═══ STORED DATA
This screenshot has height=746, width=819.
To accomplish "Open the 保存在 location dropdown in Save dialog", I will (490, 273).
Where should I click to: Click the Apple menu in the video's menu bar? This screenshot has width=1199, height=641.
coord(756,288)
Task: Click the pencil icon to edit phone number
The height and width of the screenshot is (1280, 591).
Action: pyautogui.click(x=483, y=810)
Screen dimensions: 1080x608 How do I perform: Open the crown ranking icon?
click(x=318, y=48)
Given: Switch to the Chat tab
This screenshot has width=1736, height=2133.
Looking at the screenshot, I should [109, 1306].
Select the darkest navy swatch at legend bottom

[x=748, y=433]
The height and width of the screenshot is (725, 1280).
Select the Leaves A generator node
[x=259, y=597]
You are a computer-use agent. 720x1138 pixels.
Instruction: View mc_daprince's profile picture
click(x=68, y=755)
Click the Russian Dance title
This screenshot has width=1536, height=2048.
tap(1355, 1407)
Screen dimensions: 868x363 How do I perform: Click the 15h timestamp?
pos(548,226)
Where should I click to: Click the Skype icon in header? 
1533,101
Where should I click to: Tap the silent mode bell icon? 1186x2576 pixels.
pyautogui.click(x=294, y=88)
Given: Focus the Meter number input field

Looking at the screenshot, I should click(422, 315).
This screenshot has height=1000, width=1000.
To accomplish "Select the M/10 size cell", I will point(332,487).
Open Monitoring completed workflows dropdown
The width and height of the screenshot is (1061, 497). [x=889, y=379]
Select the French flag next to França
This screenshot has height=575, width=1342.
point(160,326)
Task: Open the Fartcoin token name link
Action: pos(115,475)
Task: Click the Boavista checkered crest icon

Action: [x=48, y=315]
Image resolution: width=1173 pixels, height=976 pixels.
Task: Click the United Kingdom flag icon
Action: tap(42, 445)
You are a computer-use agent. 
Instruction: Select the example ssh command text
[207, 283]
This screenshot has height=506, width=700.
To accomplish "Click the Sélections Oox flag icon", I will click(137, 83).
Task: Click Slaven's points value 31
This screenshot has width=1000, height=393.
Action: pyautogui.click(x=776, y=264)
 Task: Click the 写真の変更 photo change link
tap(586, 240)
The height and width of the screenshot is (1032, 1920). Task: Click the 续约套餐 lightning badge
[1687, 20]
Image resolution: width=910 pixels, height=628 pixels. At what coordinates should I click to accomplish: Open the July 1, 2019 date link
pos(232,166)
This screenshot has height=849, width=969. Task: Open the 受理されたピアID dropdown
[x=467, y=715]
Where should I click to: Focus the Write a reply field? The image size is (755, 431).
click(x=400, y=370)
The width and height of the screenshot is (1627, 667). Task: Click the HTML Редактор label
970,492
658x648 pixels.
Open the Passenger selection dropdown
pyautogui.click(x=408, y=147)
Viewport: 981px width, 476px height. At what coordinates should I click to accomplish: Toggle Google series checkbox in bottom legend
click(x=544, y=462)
══════
TASK DETAILS
Reproduce the whole of the records exactly, so that no line differs from the source above.

RESPONSE
This screenshot has height=746, width=819.
To accomplish "Open the 保存在 location dropdown in Save dialog", I will (490, 273).
Where should I click to: Click the Apple menu in the video's menu bar? This screenshot has width=1199, height=641.
coord(756,288)
Task: Click the pencil icon to edit phone number
The height and width of the screenshot is (1280, 591).
Action: pyautogui.click(x=483, y=810)
Screen dimensions: 1080x608 How do I perform: Open the crown ranking icon?
click(x=318, y=48)
Given: Switch to the Chat tab
This screenshot has width=1736, height=2133.
Looking at the screenshot, I should [109, 1306].
Select the darkest navy swatch at legend bottom

[x=748, y=433]
The height and width of the screenshot is (725, 1280).
Select the Leaves A generator node
[x=259, y=597]
You are a computer-use agent. 720x1138 pixels.
Instruction: View mc_daprince's profile picture
click(x=68, y=755)
Click the Russian Dance title
This screenshot has width=1536, height=2048.
tap(1355, 1407)
Screen dimensions: 868x363 How do I perform: Click the 15h timestamp?
pos(548,226)
Where should I click to: Click the Skype icon in header? 
1533,101
Where should I click to: Tap the silent mode bell icon? 1186x2576 pixels.
pyautogui.click(x=294, y=88)
Given: Focus the Meter number input field

Looking at the screenshot, I should click(422, 315).
This screenshot has height=1000, width=1000.
To accomplish "Select the M/10 size cell", I will point(332,487).
Open Monitoring completed workflows dropdown
The width and height of the screenshot is (1061, 497). [x=889, y=379]
Select the French flag next to França
This screenshot has height=575, width=1342.
point(160,326)
Task: Open the Fartcoin token name link
Action: pos(115,475)
Task: Click the Boavista checkered crest icon

Action: [x=48, y=315]
Image resolution: width=1173 pixels, height=976 pixels.
Task: Click the United Kingdom flag icon
Action: tap(42, 445)
You are a computer-use agent. 
Instruction: Select the example ssh command text
[207, 283]
This screenshot has height=506, width=700.
To accomplish "Click the Sélections Oox flag icon", I will click(137, 83).
Task: Click Slaven's points value 31
This screenshot has width=1000, height=393.
Action: pyautogui.click(x=776, y=264)
 Task: Click the 写真の変更 photo change link
tap(586, 240)
The height and width of the screenshot is (1032, 1920). Task: Click the 续约套餐 lightning badge
[1687, 20]
Image resolution: width=910 pixels, height=628 pixels. At what coordinates should I click to accomplish: Open the July 1, 2019 date link
pos(232,166)
This screenshot has height=849, width=969. Task: Open the 受理されたピアID dropdown
[x=467, y=715]
Where should I click to: Focus the Write a reply field? The image size is (755, 431).
click(x=400, y=370)
The width and height of the screenshot is (1627, 667). Task: Click the HTML Редактор label
970,492
658x648 pixels.
Open the Passenger selection dropdown
pyautogui.click(x=408, y=147)
Viewport: 981px width, 476px height. At what coordinates should I click to accomplish: Toggle Google series checkbox in bottom legend
click(x=544, y=462)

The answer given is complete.